_REQUIRED ACTIONS_:
1 - Answer these questions from the passage about the Auburn–LSU game, one line each:
(a) What was the final score of the game?
(b) Which coach is listed with Auburn?
(c) In which season was the game played?
2 - Reproduce word for word the part of the Auburn–LSU game passage that opens with the words containing "As a former" and closes with "the 2006-07 season.".

_DOCUMENT PASSAGE_:
— start —

As a former defensive player, and now a writer based on the Southeastern Conference, my favorite game in recent memory was a 7-3 spellbinding-thriller of a game between Auburn University and Louisiana State University in the 2006-07 season.

This game featured two of the very best young defensive minds in the game, Bo Pelini (LSU) and Will Muschamp (Auburn), who have since grown to be two of the most coveted coaches in the business.

The former’s reputation was established during stints with the University of Oklahoma and the University of Nebraska; he was on a fast track to becoming a head coach — which came to fruition a couple of years later with the Cornhuskers — while the latter was trying to form his own identity outside of the lengthy shadows cast by the legendary Nick Saban (for whom he served under the previous six seasons, ironically at LSU and with the Miami Dolphins).

— end —

_MATERIAL PROVIDED_:
— start —

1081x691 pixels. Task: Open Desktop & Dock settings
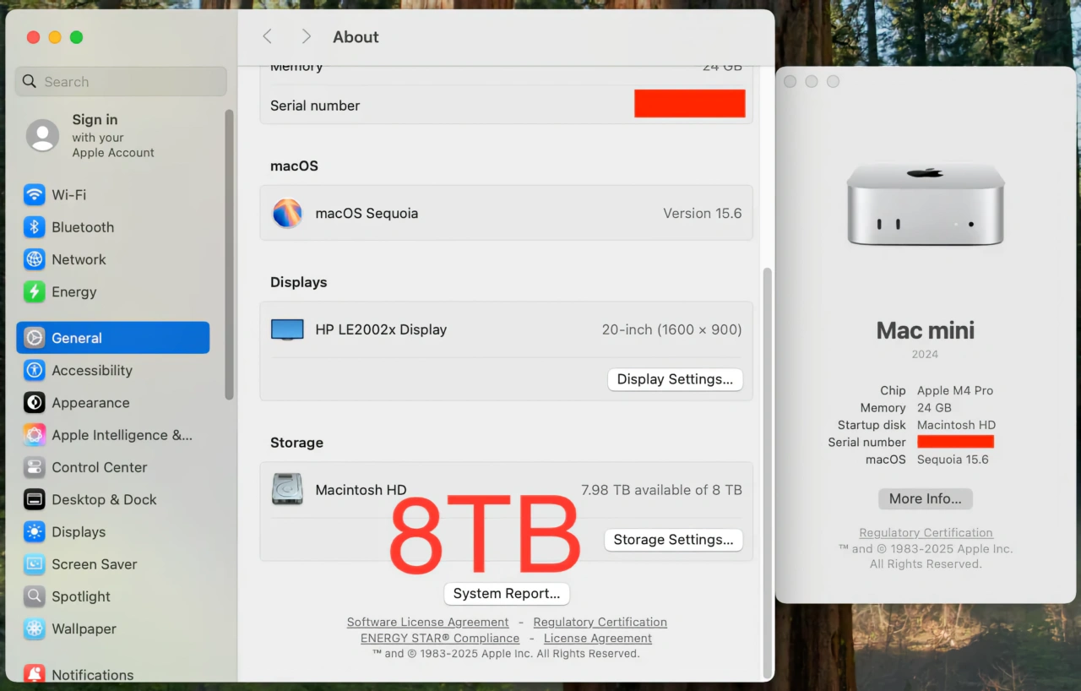105,499
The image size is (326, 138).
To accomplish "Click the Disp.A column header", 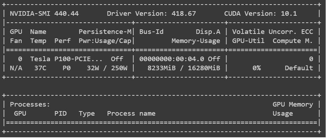I will pos(208,32).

— end —

_EXERCISE ANSWERS_:
1 -
(a) 7-3
(b) Will Muschamp
(c) 2006-07

2 -
As a former defensive player, and now a writer based on the Southeastern Conference, my favorite game in recent memory was a 7-3 spellbinding-thriller of a game between Auburn University and Louisiana State University in the 2006-07 season.